FCC chairman Tom Wheeler said Monday that he will announce the agency’s proposed plan for an open Internet “in the coming days” – but the plan may disappoint net neutrality advocates.

First, some background. When a federal appeals court in Washington, D.C. ruled last month that the FCC does not have the authority to require that Internet service providers treat all traffic equally, it also gave the agency a clear way to obtain that authority, saying the FCC could regulate these providers if it changes how it has chosen to categorize them.

Under the Telecommunications Act of 1996, the FCC can decide if ISPs are “telecommunications services,” which transmit information and treat all information equally, or “information services,” which process information. Telecommunications services, like wired phone networks, are regulated to be open, common carriers, whereas information processors are left unregulated to promote innovation.

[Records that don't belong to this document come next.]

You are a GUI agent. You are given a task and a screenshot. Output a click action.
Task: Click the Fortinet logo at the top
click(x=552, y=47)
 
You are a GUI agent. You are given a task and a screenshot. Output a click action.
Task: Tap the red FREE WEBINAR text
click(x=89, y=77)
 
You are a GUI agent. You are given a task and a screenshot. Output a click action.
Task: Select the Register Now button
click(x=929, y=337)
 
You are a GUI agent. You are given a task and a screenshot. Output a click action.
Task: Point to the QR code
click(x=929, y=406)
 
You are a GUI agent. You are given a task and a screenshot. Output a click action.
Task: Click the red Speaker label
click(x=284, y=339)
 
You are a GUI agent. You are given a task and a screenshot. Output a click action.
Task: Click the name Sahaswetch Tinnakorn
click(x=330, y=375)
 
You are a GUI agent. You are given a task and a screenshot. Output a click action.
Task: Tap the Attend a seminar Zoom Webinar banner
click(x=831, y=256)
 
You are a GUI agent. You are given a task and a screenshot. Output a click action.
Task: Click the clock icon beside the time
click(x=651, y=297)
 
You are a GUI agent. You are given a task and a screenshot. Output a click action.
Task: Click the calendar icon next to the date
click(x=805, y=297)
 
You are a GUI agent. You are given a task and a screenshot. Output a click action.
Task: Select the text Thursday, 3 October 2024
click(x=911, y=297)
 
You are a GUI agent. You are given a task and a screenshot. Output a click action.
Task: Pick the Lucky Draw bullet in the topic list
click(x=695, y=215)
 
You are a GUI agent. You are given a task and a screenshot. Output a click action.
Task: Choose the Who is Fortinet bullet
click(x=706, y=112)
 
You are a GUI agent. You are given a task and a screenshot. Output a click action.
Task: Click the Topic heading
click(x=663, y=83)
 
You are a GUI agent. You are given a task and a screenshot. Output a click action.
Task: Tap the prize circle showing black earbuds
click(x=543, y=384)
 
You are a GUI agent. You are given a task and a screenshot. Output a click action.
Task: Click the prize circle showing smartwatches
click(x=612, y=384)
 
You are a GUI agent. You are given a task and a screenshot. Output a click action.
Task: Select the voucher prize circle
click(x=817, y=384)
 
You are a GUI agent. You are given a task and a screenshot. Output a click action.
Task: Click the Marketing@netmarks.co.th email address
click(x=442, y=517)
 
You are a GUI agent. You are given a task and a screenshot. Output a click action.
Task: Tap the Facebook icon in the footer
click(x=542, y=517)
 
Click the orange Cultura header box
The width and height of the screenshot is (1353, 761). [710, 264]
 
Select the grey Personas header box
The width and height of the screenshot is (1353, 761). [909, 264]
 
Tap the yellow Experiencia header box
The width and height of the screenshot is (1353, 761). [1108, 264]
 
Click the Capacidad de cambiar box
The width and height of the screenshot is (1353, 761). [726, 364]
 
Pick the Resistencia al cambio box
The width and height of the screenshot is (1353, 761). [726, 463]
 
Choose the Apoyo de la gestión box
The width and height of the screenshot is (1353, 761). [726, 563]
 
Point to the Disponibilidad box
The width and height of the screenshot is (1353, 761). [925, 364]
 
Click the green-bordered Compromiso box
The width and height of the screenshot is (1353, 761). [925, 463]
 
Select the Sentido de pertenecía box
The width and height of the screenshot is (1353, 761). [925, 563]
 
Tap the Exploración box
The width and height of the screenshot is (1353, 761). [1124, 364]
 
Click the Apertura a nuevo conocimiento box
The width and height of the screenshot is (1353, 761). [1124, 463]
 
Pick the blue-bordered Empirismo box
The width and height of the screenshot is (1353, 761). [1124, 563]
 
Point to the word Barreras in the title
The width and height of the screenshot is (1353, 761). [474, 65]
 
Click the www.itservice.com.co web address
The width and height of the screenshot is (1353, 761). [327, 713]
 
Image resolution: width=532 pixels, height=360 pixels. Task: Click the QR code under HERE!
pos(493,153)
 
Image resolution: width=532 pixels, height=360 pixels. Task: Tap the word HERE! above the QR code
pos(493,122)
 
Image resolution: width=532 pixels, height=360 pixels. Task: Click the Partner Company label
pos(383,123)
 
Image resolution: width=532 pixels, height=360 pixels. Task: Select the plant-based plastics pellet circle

Although net-delivering cable companies offer both kinds of services, the FCC decided in 2002 that their information processing (of web sites, for instance) trumped and that cable-delivered broadband would be classified as an information service. (The FCC chairman at the time, Michael Powell, is currently the main lobbyist for the cable industry.)

In 2005, any platform that delivered broadband net was also classified as an information service. Since only a telecommunications service can be regulated as a common carrier, this raised the possibility that the Internet could become like cable TV, with tiers of programming.

Many net neutrality advocates are hoping the FCC will simply correct its previous classification. But that’s not what Wheeler has been signaling in recent weeks.

Economics journalist Hal Singer, writing in Forbes magazine late last month, believes that the FCC will adopt an “adjudication” compromise:

“In a nutshell, the FCC would permit special-delivery arrangements between broadband providers and websites, but the agency would police abuses of that newfound discretion through a complaint process.”

In his speech on Monday at a conference in the University of Colorado, Wheeler acknowledged that the court said “the preservation of an open Internet is within the FCC’s authority.” Yet he has indicated on previous occasions that he prefers a case-by-case approach.

This, of course, raises the distinct possibility that all of those cases of abuse will require opponents to organize and complain, and all may end up in court.